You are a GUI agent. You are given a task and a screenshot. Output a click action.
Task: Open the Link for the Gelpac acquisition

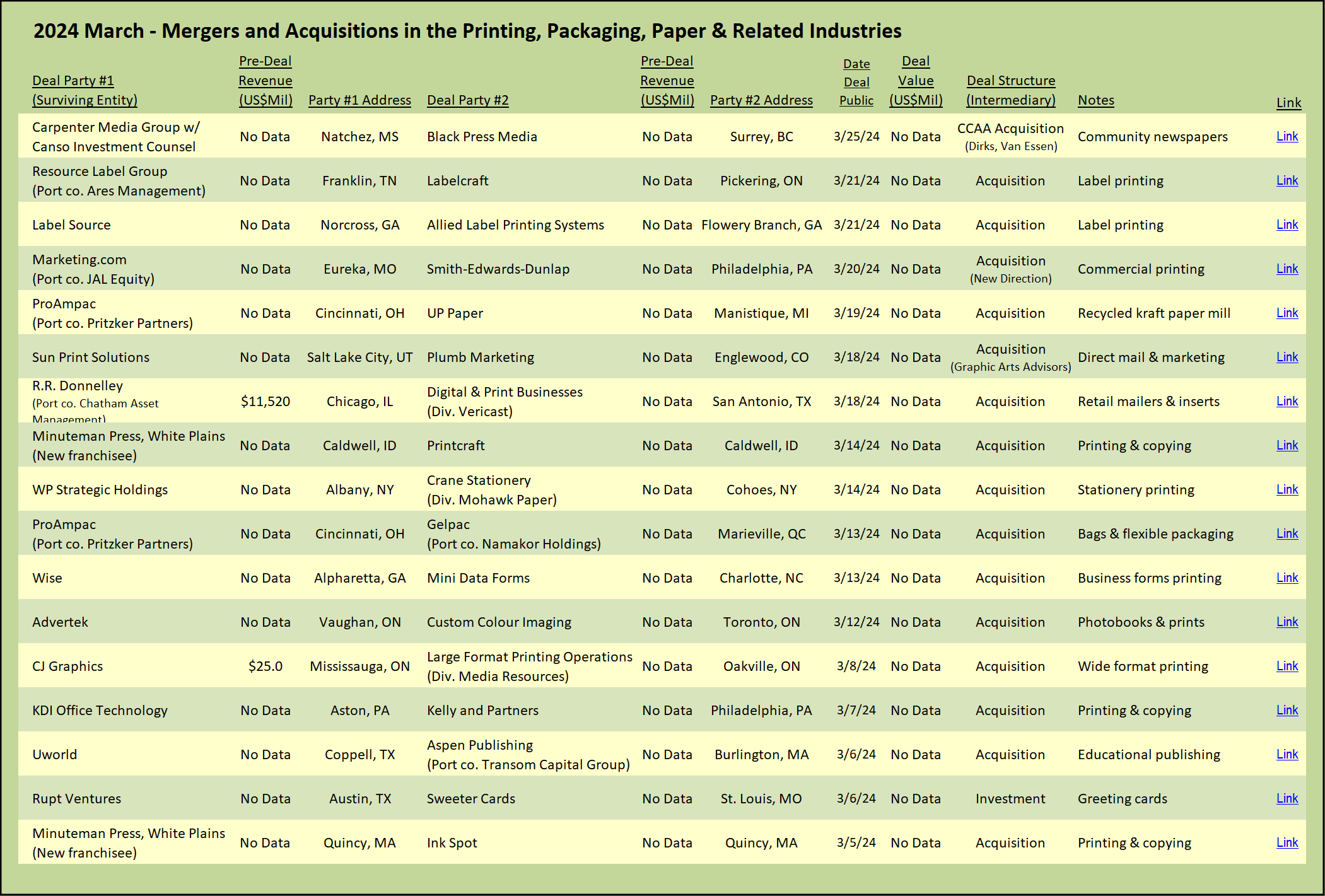[x=1287, y=533]
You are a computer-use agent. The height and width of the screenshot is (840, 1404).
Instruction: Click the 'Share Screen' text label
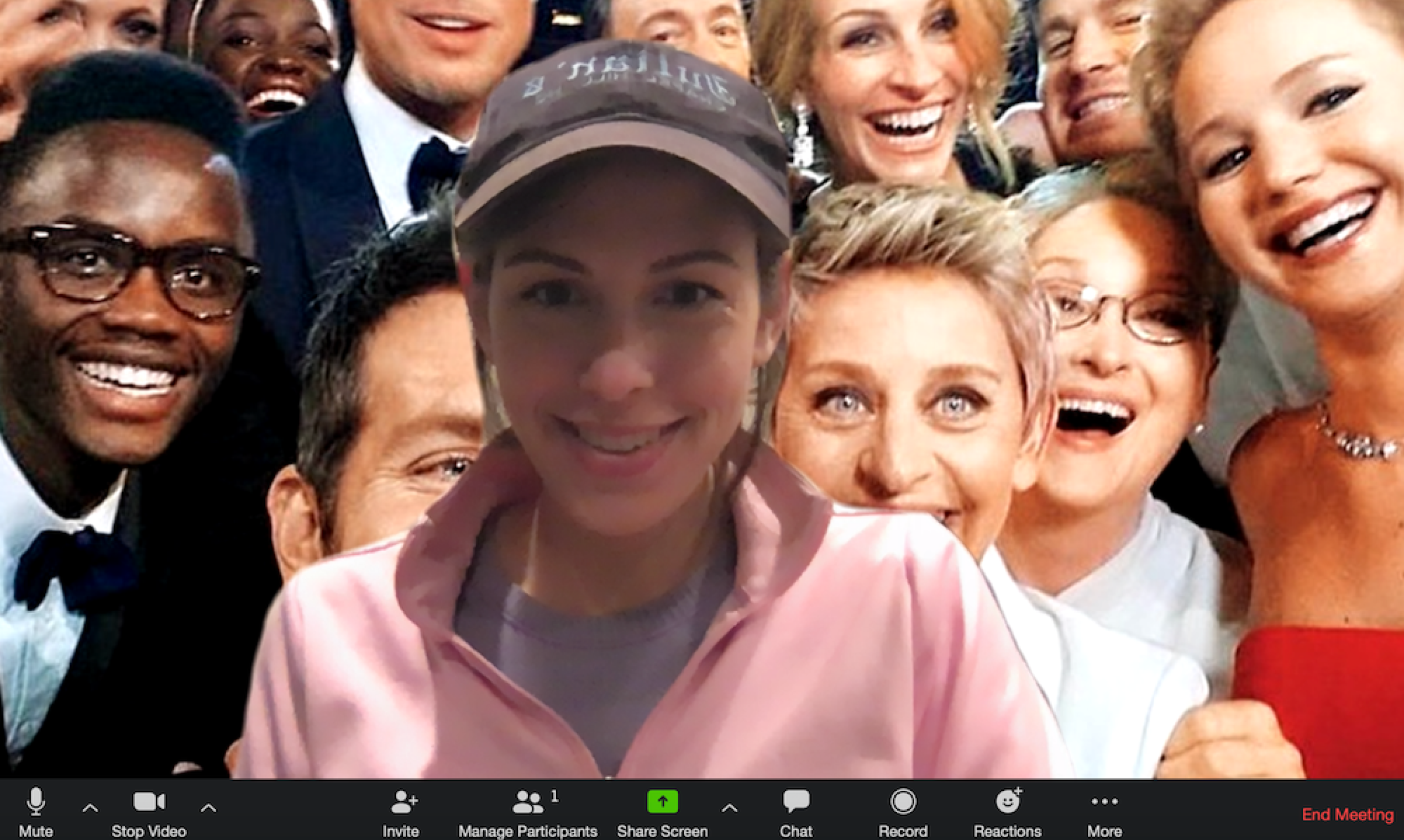pos(662,831)
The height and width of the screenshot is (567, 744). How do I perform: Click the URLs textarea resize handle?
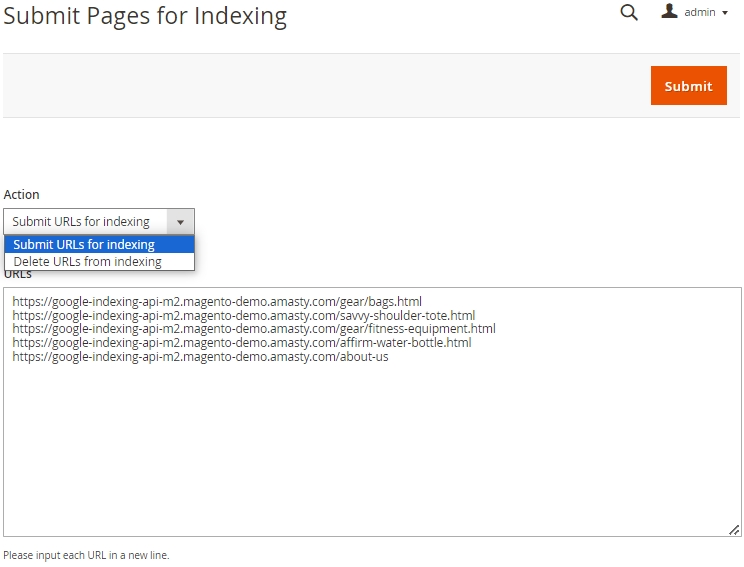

= = = =

[Aim of the exercise] Reproduce the listing with every occurrence of "screenshot" changed to "capture", leaving everything else as it is and omitting the pictures.

[Final result]
You are a GUI agent. You are given a task and a capture. Output a click action.
Task: Open the Link for the Gelpac acquisition

[x=1287, y=533]
You are a computer-use agent. The height and width of the capture is (840, 1404).
Instruction: Click the 'Share Screen' text label
pos(662,831)
The height and width of the capture is (567, 744). How do I perform: Click the URLs textarea resize handle?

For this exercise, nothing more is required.